Future Tense

Now When You Browse BuzzFeed All Your Traffic Will Be Encrypted

HTTPS in action.

Buzzfeed

You may associate BuzzFeed with cats and ’90s listicles, but on Monday the company announced something a bit more serious. The site has transitioned to using HTTPS encryption by default on all its pages, meaning your browser’s server requests and the data BuzzFeed sends back are all protected.

As cybersecurity has become a bigger priority to companies and organizations around the world, more of the sites and services we use every day have moved from using the foundational Web protocol HTTP to the more secure HTTPS. Google expanded its use of HTTPS for Gmail in 2014, and the White House Office of Management and Budget announced an HTTPS-Only Standard directive last year that requires all public-facing federal sites to use the protocol. Media companies have lagged behind on the transition, though.

In a blog post on Monday, BuzzFeed noted that this is partly because of unencrypted third-party advertising content. A page can only use HTTPS if all its embedded components use it, too, and BuzzFeed has an unusual amount of control over its ads because it produces them in-house. The Washington Post began transitioning its site to use HTTPS in June, but many other media outlets like the New York Times, the Gawker blog network, and Slate haven’t made the switch. “It was still a significant challenge for our engineering team to ensure that all of our embedded content (tweets, nstagrams, YouTube videos, etc.) is served over HTTPS,” wrote BuzzFeed’s Director of Global Security Jason Reich, Director of Engineering Clement Huyghebaert, and Assistant General Counsel Nabiha Syed. “Fortunately most of the major platforms we embed are already doing it.”

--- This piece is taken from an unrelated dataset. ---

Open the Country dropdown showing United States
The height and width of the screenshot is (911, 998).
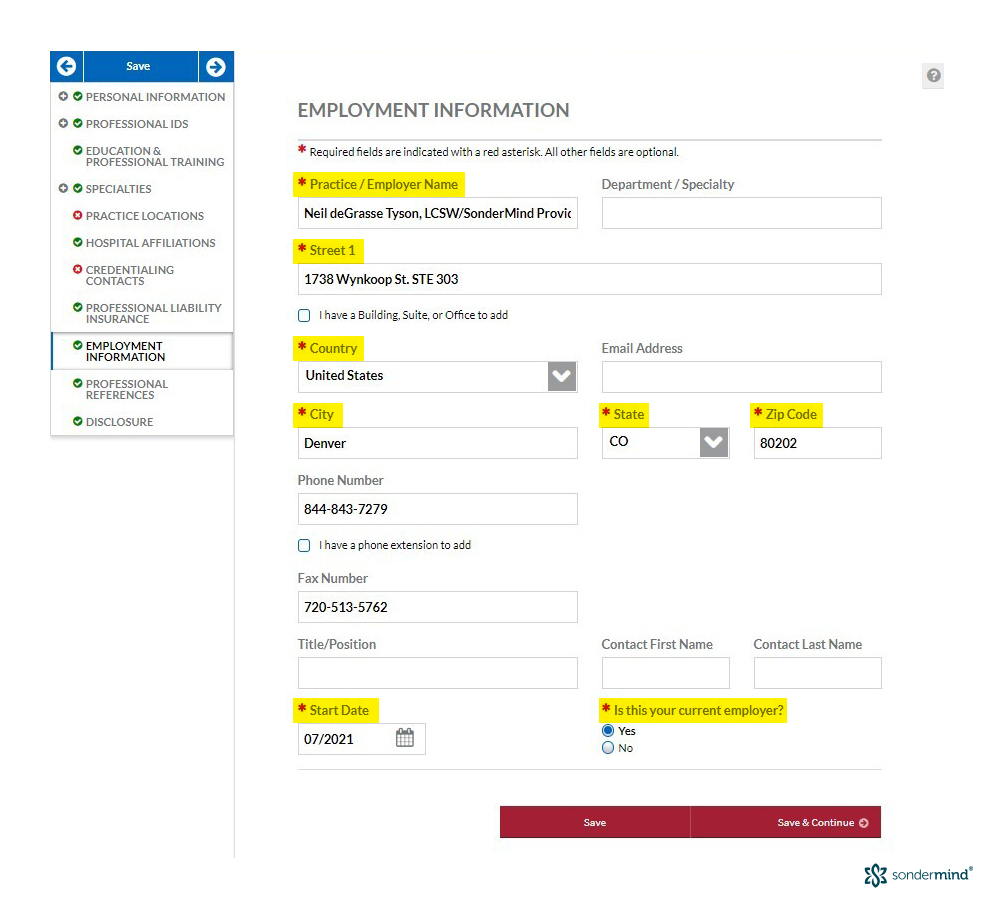(437, 376)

To incentivize the transition, Google said in 2014 that its search results would start giving preference to encrypted pages and would ramp up this weighting more and more. BuzzFeed acknowledges this, and given that the company that is so focused on virality and social promotion, it’s not surprising that the site would want to take advantage of the extra boost—HTTPS is a win-win for BuzzFeed.

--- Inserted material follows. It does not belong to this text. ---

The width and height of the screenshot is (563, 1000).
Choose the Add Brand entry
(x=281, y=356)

Encryption helps to protect readers from surveillance or attack, creates a safer space for discourse, and could boost search engine optimization. BuzzFeed’s blog post notes that HTTPS doesn’t solve everything but adds that it is “one part of a long process towards helping protect users’ data and information from those who want to exploit it.” Hopefully, other media outlets will see all of this and get in on the encryption action.